Monday, Jun. 28, 1926

Octans and Orena

THE SUNKEN GARDEN--Nathalia Crane--Seltzer ($2). With a poet's precision it is told how, on Nov. 23, 1924, the 16-year-old Duchess of Kendal, later to be known as Orena, was cast upon an Afric isle when her yacht was riven with electric bolts from an oxeye tornado. There she found another "bantling of fate," whose Nordic features suggested that he was an atavism, or at least a primeval anachronism; in any case, a monad. Soon he was able to convince her, however, that he was descended from the Child Crusaders of the 13th century, of noble birth--in fact, a Duke of Lorraine. His ancestors, she recalled, had sailed out of Marseilles in gulafres and dromons. Orena thought of a thousand centuries budding and withering, and called him Octans. It was extraordinary that they should be sharing this "tazza" thus. "The absence of conventionality sent the blood to her cheeks." But "she was cognizant of the crises that impend in all human breasts" and considered that "innocent intimacy was preferable to unacknowledged proximity." She grew deeply attached to him; he of course worshiped her abjectly; they lived together through months of celestial bliss, gorging on succulent, ambrosial fruits, observing luxuriant inhabitants of the air where "giant ferns grew rank by fetid fens." Octans neatly despatched a ghost leopard that infested their paradise and all was serene until she asked him to pick a certain blue lotus. Then an "odious ophidian," a python regius of "lethal length," "leprous luster" and "fetid folds," embraced and kissed him so strenuously that he died, shattering her "cordon of dreams." She hated to leave when the battleship came to rescue her.

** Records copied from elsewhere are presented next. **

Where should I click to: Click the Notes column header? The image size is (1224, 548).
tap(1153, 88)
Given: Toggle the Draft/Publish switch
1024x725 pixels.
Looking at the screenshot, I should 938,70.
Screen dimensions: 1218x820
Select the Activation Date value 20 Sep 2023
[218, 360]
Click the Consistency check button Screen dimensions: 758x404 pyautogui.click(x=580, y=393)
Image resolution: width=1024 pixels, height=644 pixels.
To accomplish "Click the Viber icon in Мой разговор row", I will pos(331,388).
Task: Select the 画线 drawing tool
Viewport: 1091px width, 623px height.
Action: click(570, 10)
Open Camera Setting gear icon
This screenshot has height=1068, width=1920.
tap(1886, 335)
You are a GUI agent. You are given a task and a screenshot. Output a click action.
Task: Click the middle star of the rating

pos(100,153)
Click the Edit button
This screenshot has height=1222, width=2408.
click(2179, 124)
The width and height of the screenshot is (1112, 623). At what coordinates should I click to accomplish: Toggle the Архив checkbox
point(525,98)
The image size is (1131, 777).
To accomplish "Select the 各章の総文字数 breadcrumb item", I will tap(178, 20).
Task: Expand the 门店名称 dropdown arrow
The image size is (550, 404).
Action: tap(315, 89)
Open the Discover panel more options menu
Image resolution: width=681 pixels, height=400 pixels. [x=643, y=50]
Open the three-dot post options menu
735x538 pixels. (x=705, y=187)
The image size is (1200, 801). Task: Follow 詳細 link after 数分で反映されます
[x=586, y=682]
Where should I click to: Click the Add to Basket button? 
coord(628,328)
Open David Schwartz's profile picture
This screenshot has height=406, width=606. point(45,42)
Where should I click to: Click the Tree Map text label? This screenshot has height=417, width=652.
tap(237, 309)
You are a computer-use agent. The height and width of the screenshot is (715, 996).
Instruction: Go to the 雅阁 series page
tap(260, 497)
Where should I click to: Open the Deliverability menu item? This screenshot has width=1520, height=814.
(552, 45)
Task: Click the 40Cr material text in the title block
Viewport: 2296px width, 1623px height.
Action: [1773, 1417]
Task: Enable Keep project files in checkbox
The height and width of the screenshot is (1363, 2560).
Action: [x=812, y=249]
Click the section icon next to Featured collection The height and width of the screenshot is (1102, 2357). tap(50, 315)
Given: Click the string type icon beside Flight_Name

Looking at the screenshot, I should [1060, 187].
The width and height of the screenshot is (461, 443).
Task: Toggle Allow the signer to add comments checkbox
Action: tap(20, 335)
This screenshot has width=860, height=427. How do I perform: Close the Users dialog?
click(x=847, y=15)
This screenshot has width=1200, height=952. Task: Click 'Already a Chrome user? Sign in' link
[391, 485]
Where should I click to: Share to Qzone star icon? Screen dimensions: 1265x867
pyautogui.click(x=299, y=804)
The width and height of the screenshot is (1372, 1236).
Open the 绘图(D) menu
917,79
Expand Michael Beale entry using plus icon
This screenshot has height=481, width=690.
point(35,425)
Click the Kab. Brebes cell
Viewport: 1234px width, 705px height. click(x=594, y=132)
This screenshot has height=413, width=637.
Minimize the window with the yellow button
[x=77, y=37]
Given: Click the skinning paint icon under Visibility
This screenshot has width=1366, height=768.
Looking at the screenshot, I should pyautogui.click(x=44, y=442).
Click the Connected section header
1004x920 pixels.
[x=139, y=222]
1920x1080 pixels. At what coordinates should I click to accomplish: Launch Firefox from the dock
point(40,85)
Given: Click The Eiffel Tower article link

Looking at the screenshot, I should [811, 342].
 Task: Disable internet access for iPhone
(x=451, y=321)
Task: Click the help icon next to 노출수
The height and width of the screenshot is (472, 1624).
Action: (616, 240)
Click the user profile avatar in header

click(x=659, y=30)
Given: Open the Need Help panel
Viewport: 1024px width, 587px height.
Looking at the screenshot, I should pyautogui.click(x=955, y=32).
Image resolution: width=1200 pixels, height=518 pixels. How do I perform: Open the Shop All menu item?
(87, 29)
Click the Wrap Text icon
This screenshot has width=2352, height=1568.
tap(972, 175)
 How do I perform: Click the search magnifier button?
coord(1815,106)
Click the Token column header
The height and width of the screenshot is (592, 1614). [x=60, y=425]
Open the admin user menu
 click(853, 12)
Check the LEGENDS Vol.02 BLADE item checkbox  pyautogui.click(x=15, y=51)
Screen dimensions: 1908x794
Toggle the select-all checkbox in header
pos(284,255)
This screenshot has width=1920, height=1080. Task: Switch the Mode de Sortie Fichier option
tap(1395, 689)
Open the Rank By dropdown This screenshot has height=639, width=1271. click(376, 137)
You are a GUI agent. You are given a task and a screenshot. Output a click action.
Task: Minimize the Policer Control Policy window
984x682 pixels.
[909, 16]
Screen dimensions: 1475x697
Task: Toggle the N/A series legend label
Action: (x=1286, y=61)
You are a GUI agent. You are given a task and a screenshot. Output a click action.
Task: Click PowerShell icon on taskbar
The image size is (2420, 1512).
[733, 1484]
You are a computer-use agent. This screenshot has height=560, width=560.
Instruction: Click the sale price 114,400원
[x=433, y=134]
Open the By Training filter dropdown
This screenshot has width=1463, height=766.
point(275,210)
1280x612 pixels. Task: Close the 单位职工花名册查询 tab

I have told Natalia that if she writes another novel before she is 18 years old, I don't know what I shall do." Thus the mother of Brooklyn's prodigious 12-year-old. whose poetic flights since the age of nine (The Janitor's Boy, Lava Lane)) have floored the pundits, made good Poet Erwin Markham grumble into his beard (TIME, Nov. 23, MISCELLANY) and won her an invitation to join the Society of Authors, Playwrights and Composers (Poet Thomas Hardy, President), the first invitation to any American since that other, rubicund Brooklynite, Walt Whitman.

Mrs. Crane is, of course, only joking. She will not "do" anything. Didn't she let Mr. Crane give Nathalia a typewriter for Christmas? Didn't she keep rushing to the encyclopedia at Nathalia's command to look up African flora and fauna for this prose opus? Mrs. Crane knows quite well she can "do" nothing about it if Nathalia breaks out again in the next six years. She is perfectly aware that in the girl flows blood, not only from John and Priscilla Alden, but from "the grand old Spanish family, Abarbanel, who counted among their number poets, musicians and a minister of state to Ferdinand and Isabella." Author Stephen Crane (The Red Badge of Courage) was "a not distant relative." A grand-uncle edited the American Register (Paris) and knew Empress Eugenie. Genius, the Cranes must recognize, will out.*

* No relationship has been traced between Nathalia and Dr. Frank (Helpful Hints) Crane.